老夫人还没说什么,沉香阁那边送来一箱银两,说是租金。
这意思是把沉香阁租赁下来了?
如果沉香阁是她詹殊夜租赁下来的,那国公府其余地方和人算什么呢?再者说,收了新妇的银子,传出去了,国公府的脸面往哪儿搁?
侍女未曾目睹那日情形,但不难想出老夫人的脸色有多难看。
不过这也不能全怪詹殊夜。
詹家与国公府素有恩怨,究其根源,要到两家祖父那一代了。
詹家祖父与老国公还在世的时候,政见相左,处处不对付,情绪激动时,曾不顾身份在朝堂上对着彼此破口大骂,更有传言,说詹家祖父是被老国公气死的……

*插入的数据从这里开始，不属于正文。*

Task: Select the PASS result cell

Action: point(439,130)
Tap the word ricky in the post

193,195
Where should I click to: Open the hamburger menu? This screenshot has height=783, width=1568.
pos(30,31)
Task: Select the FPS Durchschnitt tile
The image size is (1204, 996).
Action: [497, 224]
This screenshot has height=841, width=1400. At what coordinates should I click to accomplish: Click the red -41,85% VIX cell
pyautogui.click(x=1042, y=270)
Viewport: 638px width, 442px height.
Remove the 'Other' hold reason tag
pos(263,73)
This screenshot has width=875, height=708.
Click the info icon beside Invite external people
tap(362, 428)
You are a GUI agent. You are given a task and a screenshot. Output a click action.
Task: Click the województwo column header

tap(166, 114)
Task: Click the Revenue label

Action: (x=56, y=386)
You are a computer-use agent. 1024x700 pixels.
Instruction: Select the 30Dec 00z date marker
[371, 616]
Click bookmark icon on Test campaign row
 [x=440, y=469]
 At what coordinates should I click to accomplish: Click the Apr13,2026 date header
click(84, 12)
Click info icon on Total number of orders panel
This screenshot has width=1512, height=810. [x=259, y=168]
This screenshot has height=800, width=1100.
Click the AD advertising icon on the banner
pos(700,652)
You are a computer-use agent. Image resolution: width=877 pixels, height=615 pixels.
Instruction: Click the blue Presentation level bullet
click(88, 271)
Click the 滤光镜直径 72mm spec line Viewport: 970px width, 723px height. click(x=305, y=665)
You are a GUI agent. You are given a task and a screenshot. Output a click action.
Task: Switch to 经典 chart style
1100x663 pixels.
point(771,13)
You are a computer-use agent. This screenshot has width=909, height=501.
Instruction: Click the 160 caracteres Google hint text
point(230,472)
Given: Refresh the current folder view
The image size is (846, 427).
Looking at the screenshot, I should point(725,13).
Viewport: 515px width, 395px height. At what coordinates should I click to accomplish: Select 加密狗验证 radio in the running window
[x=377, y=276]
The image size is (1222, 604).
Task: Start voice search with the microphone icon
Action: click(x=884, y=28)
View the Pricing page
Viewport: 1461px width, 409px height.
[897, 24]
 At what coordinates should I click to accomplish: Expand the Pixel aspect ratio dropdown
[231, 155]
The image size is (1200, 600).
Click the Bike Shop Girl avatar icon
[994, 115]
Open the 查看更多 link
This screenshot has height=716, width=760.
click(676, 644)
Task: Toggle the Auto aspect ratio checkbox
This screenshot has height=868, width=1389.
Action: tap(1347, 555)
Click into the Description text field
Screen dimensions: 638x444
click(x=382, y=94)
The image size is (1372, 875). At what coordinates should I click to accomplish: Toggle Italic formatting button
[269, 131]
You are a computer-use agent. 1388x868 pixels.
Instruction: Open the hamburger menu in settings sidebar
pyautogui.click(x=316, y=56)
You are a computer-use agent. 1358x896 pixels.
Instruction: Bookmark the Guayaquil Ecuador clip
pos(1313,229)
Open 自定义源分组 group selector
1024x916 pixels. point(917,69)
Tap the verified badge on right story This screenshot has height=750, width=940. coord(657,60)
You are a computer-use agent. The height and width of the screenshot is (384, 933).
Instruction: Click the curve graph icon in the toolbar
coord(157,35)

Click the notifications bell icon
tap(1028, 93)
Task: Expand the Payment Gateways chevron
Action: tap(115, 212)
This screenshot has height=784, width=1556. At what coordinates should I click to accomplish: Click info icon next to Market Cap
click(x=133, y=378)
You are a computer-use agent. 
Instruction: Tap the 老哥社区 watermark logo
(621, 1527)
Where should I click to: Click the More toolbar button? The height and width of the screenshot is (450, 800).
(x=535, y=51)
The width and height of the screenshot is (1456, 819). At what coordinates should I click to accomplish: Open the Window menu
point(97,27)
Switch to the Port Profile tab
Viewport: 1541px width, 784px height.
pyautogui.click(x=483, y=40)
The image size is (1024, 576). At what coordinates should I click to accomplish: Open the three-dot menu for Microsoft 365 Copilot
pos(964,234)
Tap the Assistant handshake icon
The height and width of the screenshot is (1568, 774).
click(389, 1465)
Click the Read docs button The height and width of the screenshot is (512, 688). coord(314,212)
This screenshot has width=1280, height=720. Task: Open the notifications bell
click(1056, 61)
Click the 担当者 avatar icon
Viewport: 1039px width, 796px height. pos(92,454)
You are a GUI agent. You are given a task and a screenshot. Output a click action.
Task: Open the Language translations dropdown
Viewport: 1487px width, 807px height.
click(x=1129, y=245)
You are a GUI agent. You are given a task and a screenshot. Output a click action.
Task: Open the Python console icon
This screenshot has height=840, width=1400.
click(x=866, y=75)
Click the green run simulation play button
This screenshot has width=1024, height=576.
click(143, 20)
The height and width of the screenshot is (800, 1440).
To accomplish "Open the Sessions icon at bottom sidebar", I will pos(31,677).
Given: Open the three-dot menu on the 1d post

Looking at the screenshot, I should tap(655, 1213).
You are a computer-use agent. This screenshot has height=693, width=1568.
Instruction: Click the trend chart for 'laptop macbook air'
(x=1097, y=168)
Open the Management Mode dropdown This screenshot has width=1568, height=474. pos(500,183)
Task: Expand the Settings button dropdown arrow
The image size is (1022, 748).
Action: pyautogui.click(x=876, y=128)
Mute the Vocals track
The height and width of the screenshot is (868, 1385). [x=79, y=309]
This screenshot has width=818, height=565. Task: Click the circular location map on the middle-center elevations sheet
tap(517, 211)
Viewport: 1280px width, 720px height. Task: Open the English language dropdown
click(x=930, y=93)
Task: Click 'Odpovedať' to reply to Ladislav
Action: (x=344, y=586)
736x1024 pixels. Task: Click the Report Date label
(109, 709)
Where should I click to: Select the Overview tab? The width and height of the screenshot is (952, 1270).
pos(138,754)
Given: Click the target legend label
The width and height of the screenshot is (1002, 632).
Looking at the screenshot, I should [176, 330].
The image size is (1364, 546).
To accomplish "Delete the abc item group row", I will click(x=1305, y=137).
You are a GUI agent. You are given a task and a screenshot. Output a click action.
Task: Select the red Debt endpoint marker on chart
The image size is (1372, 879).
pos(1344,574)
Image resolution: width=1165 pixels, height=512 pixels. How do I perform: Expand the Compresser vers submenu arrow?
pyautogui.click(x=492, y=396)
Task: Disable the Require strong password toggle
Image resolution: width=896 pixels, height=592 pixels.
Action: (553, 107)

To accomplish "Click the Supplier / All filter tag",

后来两位老人相继去世,皇帝也换了人,又因父辈们不如祖辈出色,朝堂上的碰撞减少,敌对关系自然而然地有所缓解,但也仅仅是互不搭理。
然而这种状态未持续多久,随着下一代崭露头角,两家的矛盾再次渐趋尖锐,具体表现在詹家公子詹雪杭与国公府公子蓟长凌身上。
两人同年出生,同是名门望族,一个俊逸风趣,一个清贵冷淡,相貌、家世挑不出短处也就罢了,偏偏两人还都足智多谋,这个解决了官商勾结的大案,那个就镇压了让朝廷头疼已久的叛军……
这种情况下,不管当事人是什么想法,都免不了要被旁观者放在一起比较的。
有比较,便有高低,争出了高低,便会有不中听的闲言碎语,连带着扯出那些理不清的祖辈恩怨。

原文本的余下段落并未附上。